On 01.06.12 10:35, Nicolas Lalevée wrote:
>
> Le 1 juin 2012 à 10:03, Kristian Waagan a écrit :
>
>> On 01.06.12 05:46, Gavin McDonald wrote:
>>>>>   If many projects are configured to run on multiple operating systems, of
>>>>>   which two have only one slave (Windows and Solaris), these projects may
>>>>>   cause jobs to pile up on Linux. Maybe there are other mechanisms in place to
>>>>>   deal with this, I don't know.
>>> Not sure what you mean, jobs run independent of each other on multiple slaves.
>>>
>>
>>  From what I could see, jobs configured to run on multiple slaves using the "Configuration Matrix" plugin/feature will hang on to the current slave while waiting for the next one. For instance, commons-vfs-trunk had been running for five days and was occupying one executor on ubuntuX while waiting for windows1 to become available. The timeout was set to 188 minutes, so waiting for the next slave doesn't seem to count as being stuck.
>>
>> The two other jobs I mentioned are also using the Configuration Matrix feature.
>>
>> Of course, this will only be a problem if the system is overloaded, or a slave, or group of slaves, is off line for a longer period of time and these jobs eat up the executor slots on the healthy slaves.
>
> A "Matrix" job is not consuming any executor actually. It only trigger jobs and monitor then. Notice how Jenkins is displaying them while they are running, they are not in the first two boxes of a slave (the executor slots), they are in a extra one.

Ah, I see.
Thanks for that explanation, Nicolas.

That only leaves why the job doesn't time out, but maybe that's as 
designed too?


-- 
Kristian

>
> Nicolas
>


Re: [Jenkins] poor handling of offline slaves

Posted by Nicolas Lalevée <ni...@hibnet.org>.
Le 1 juin 2012 à 10:03, Kristian Waagan a écrit :

> On 01.06.12 05:46, Gavin McDonald wrote:
>>> >  If many projects are configured to run on multiple operating systems, of
>>> >  which two have only one slave (Windows and Solaris), these projects may
>>> >  cause jobs to pile up on Linux. Maybe there are other mechanisms in place to
>>> >  deal with this, I don't know.
>> Not sure what you mean, jobs run independent of each other on multiple slaves.
>> 
> 
> From what I could see, jobs configured to run on multiple slaves using the "Configuration Matrix" plugin/feature will hang on to the current slave while waiting for the next one. For instance, commons-vfs-trunk had been running for five days and was occupying one executor on ubuntuX while waiting for windows1 to become available. The timeout was set to 188 minutes, so waiting for the next slave doesn't seem to count as being stuck.
> 
> The two other jobs I mentioned are also using the Configuration Matrix feature.
> 
> Of course, this will only be a problem if the system is overloaded, or a slave, or group of slaves, is off line for a longer period of time and these jobs eat up the executor slots on the healthy slaves.

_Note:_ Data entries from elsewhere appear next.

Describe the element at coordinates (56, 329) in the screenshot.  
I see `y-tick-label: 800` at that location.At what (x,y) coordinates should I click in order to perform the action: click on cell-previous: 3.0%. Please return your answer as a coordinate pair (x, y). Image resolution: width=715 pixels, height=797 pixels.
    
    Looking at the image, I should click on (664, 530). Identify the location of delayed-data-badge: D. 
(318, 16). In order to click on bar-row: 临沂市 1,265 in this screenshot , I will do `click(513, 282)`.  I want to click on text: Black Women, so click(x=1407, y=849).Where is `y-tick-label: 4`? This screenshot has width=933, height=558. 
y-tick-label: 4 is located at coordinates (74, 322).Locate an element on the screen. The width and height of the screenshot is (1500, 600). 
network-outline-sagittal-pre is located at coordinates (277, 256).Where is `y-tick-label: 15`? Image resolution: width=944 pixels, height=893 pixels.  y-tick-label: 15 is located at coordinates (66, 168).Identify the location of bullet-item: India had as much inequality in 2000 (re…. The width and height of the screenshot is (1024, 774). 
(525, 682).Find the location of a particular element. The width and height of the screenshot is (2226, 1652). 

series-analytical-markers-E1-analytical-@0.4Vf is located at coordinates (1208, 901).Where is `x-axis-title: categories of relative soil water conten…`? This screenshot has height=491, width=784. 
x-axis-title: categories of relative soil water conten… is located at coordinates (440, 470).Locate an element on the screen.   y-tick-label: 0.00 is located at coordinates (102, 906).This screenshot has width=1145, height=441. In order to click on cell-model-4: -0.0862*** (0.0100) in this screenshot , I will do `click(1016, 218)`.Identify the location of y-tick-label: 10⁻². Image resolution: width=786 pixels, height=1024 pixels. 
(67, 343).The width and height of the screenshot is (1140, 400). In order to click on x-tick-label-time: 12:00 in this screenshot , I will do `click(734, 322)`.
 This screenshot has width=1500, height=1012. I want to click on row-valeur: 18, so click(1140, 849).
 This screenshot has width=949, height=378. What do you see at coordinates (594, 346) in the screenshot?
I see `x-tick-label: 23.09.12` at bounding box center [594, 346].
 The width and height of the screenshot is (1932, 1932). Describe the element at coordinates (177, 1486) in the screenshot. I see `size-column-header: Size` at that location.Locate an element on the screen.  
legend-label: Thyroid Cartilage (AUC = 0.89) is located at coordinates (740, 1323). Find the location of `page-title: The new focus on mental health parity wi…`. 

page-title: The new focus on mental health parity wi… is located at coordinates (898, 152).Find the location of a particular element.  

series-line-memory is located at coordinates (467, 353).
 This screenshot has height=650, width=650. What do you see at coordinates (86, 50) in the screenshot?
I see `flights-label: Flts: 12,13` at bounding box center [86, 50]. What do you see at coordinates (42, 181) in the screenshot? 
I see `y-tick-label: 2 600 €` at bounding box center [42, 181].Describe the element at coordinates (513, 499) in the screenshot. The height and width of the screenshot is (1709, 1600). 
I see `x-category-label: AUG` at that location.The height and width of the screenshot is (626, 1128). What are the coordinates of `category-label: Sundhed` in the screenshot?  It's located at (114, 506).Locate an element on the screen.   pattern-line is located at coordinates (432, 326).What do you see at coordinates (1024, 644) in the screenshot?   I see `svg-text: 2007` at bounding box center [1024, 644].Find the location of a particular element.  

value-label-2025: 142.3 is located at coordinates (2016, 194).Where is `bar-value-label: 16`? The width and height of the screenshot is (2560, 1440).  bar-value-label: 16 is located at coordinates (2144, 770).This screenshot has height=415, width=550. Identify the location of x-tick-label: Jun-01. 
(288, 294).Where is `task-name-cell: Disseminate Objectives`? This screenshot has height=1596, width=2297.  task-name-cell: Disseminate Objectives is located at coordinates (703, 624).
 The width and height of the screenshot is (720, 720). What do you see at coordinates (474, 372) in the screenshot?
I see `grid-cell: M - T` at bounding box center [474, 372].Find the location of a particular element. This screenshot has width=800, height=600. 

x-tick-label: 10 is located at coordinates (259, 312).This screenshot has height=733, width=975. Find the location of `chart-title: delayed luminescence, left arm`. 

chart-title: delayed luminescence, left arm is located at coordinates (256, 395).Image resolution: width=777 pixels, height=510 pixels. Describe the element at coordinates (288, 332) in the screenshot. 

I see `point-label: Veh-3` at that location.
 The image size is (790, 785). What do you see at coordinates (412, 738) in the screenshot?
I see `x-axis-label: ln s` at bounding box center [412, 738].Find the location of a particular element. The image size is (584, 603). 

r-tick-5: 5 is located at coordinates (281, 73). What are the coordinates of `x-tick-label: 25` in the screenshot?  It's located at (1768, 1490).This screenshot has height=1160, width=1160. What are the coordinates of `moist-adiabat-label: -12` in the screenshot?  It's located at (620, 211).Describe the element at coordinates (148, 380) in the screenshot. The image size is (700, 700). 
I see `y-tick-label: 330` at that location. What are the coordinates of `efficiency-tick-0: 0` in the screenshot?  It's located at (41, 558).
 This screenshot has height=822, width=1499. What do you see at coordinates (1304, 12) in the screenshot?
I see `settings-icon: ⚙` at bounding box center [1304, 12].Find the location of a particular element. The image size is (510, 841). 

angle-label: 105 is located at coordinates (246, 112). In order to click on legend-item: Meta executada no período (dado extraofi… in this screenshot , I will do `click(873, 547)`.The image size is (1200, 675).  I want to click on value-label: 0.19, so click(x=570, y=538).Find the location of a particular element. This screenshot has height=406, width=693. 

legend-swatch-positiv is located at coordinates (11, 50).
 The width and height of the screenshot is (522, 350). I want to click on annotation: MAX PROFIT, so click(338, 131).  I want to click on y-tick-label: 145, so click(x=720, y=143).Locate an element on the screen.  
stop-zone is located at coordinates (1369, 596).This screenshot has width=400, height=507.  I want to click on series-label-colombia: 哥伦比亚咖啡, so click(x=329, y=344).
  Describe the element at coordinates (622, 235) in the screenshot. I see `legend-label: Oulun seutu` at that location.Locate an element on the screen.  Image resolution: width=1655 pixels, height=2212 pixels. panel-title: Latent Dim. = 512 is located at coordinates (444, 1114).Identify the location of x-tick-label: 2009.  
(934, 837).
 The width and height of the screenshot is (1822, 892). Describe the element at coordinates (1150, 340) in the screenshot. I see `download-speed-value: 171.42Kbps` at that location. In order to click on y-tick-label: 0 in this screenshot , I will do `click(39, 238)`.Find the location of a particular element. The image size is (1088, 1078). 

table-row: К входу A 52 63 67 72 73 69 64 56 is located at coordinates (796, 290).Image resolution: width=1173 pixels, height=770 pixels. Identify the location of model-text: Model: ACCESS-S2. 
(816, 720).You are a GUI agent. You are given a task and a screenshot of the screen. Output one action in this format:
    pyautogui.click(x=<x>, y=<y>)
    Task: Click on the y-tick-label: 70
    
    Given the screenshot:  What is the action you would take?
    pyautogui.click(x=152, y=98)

A "Matrix" job is not consuming any executor actually. It only trigger jobs and monitor then. Notice how Jenkins is displaying them while they are running, they are not in the first two boxes of a slave (the executor slots), they are in a extra one.

Nicolas


Re: [Jenkins] poor handling of offline slaves

Posted by Kristian Waagan <kr...@apache.org>.
On 01.06.12 05:46, Gavin McDonald wrote:
>> >  If many projects are configured to run on multiple operating systems, of
>> >  which two have only one slave (Windows and Solaris), these projects may
>> >  cause jobs to pile up on Linux. Maybe there are other mechanisms in place to
>> >  deal with this, I don't know.
> Not sure what you mean, jobs run independent of each other on multiple slaves.
>

 From what I could see, jobs configured to run on multiple slaves using 
the "Configuration Matrix" plugin/feature will hang on to the current 
slave while waiting for the next one. For instance, commons-vfs-trunk 
had been running for five days and was occupying one executor on ubuntuX 
while waiting for windows1 to become available. The timeout was set to 
188 minutes, so waiting for the next slave doesn't seem to count as 
being stuck.

The two other jobs I mentioned are also using the Configuration Matrix 
feature.

Of course, this will only be a problem if the system is overloaded, or a 
slave, or group of slaves, is off line for a longer period of time and 
these jobs eat up the executor slots on the healthy slaves.